ABOUT THIS EXERCISE: Repeat, exactly as written, the lines from the one with "The height and" to the final line of the listing, and keep every picture out.

PROVIDED RECORDS:

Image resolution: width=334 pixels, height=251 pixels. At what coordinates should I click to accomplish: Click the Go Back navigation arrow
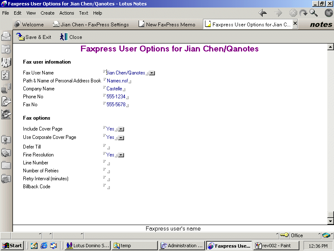click(263, 13)
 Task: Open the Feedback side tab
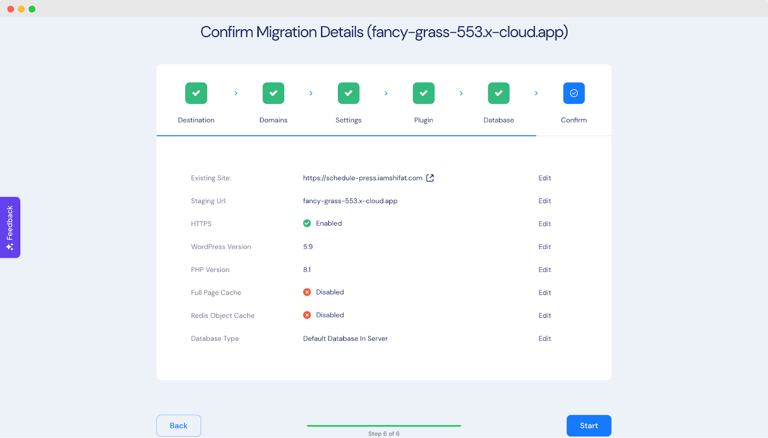[x=10, y=227]
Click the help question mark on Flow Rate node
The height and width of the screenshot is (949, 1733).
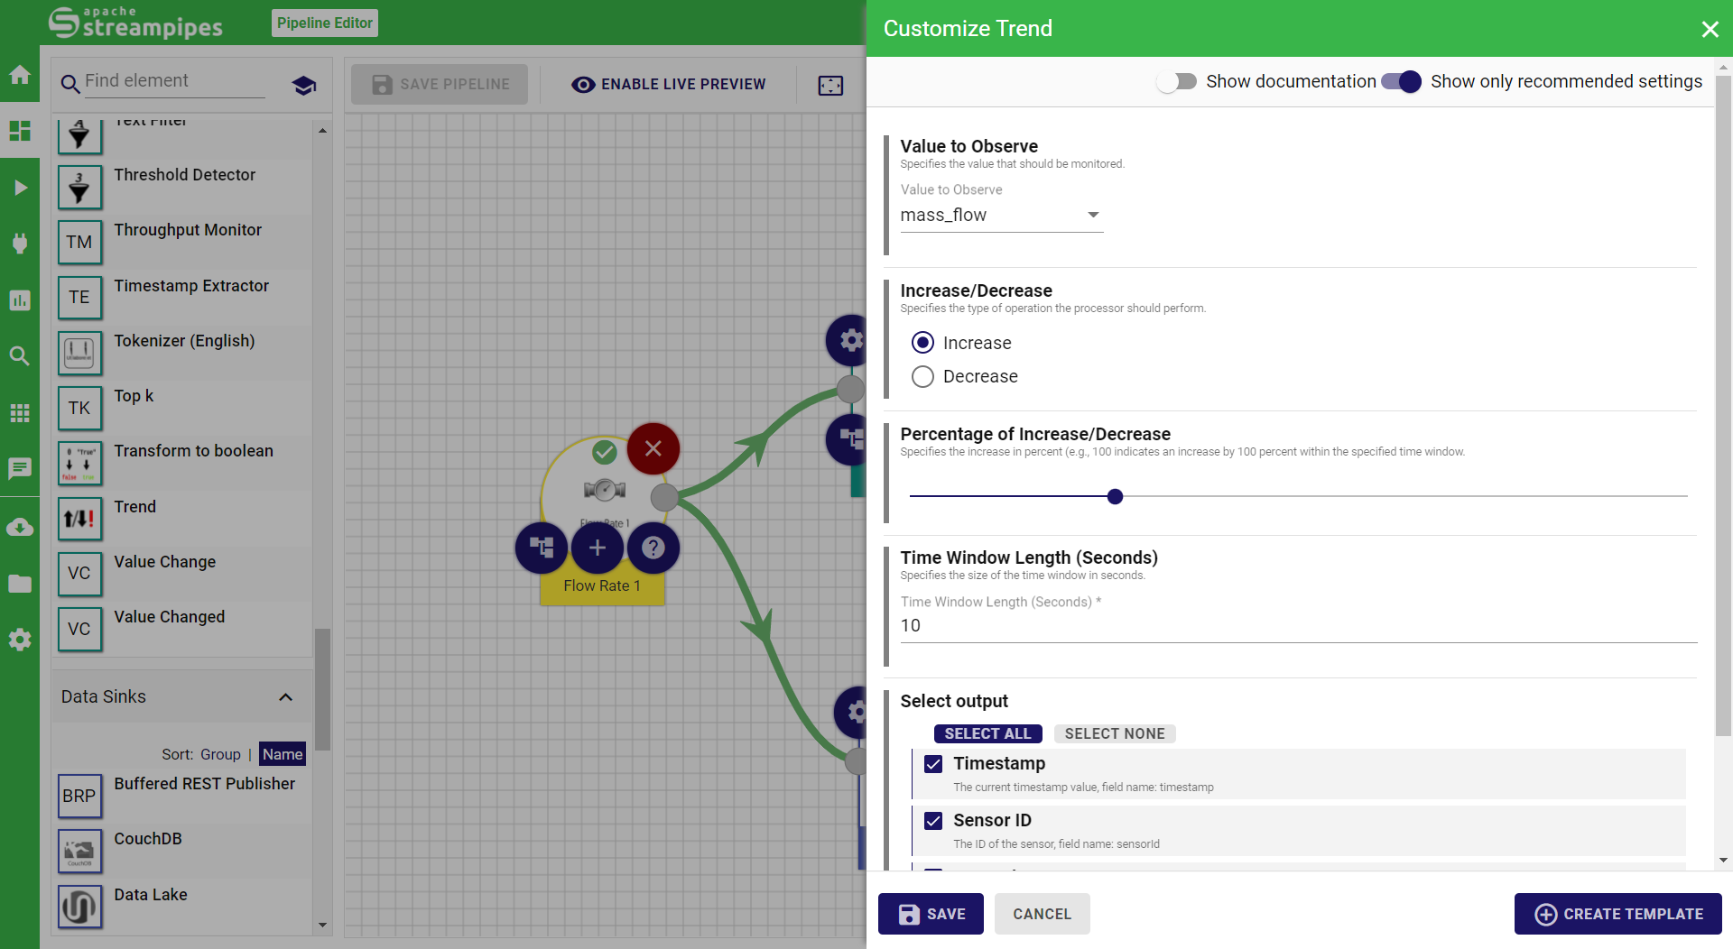[x=653, y=548]
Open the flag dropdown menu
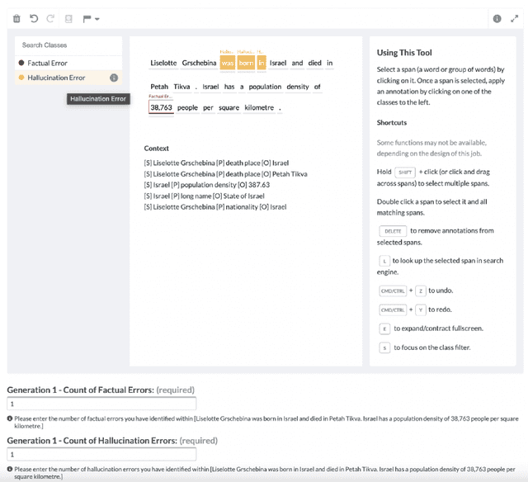The width and height of the screenshot is (528, 482). 91,18
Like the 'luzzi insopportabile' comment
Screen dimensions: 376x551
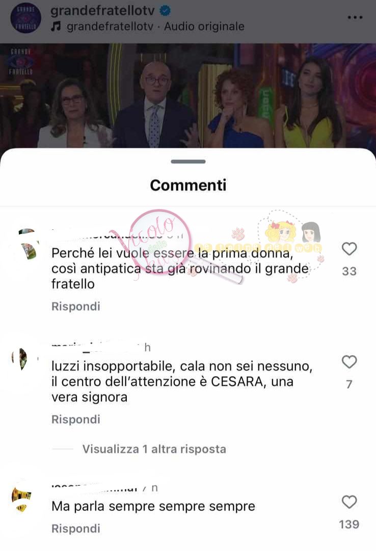pyautogui.click(x=350, y=362)
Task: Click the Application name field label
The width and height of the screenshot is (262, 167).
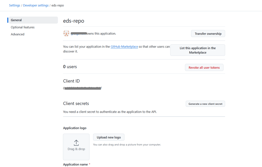Action: (75, 164)
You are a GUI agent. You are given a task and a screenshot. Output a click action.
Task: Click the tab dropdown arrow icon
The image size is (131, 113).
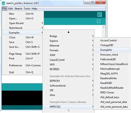point(98,21)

TASK ANSWER:
The height and width of the screenshot is (949, 1733).
[x=653, y=548]
Open the flag dropdown menu
The width and height of the screenshot is (528, 482). 91,18
Like the 'luzzi insopportabile' comment
Screen dimensions: 376x551
pyautogui.click(x=350, y=362)
Task: Click the Application name field label
The width and height of the screenshot is (262, 167).
Action: (75, 164)
You are a GUI agent. You are given a task and a screenshot. Output a click action.
Task: Click the tab dropdown arrow icon
The image size is (131, 113).
point(98,21)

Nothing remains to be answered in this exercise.